Dual actions of apelin-13 in TNBS-induced colitis: Colonic protection via the gut–liver axis but intrinsic hepatotoxic potential following systemic administration apelin-13在tnbs诱导的结肠炎中的双重作用：通过肠-肝轴进行结肠保护，但在全身给药后具有内在的肝毒性潜力。

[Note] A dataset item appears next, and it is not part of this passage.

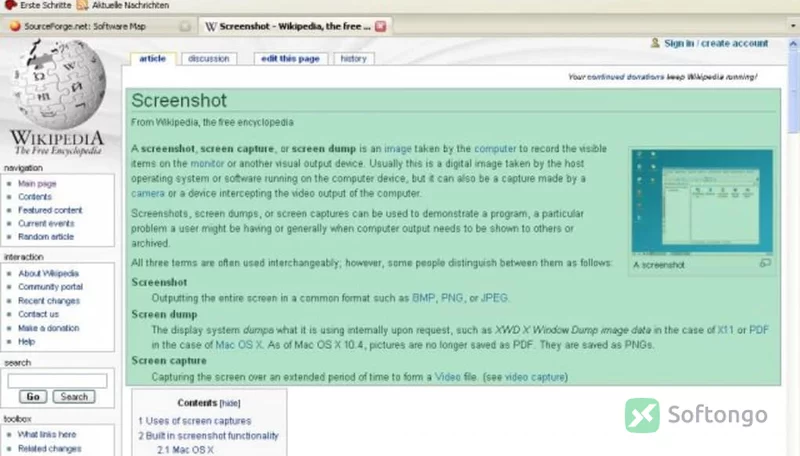Viewport: 800px width, 456px height.
Task: Close the Screenshot Wikipedia tab
Action: 381,26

IF 2.5 4区生物学 Q1 ANATOMY & MORPHOLOGY

Tissue & cell

Pub Date : 2025-12-12 DOI: 10.1016/j.tice.2025.103276

Ilknur Birsen , Kamil Erdogan , Ozlem Ozsoy , Sevil Aksu , Ozlem Ozbey Unlu , Gizem Korkmaz , Vecihe Nimet Izgut-Uysal

Inflammatory bowel disease (IBD) is a systemic condition that can also lead to extraintestinal complications, including liver damage. Disruptions in the gut–liver axis and inflammatory mediators play a key role in this process. Apelin, a peptide involved in inflammation, oxidative stress, and apoptosis, has shown protective effects in the colon during IBD; however, its hepatic actions remain unclear, making it crucial to clarify its systemic impact on the gut–liver axis.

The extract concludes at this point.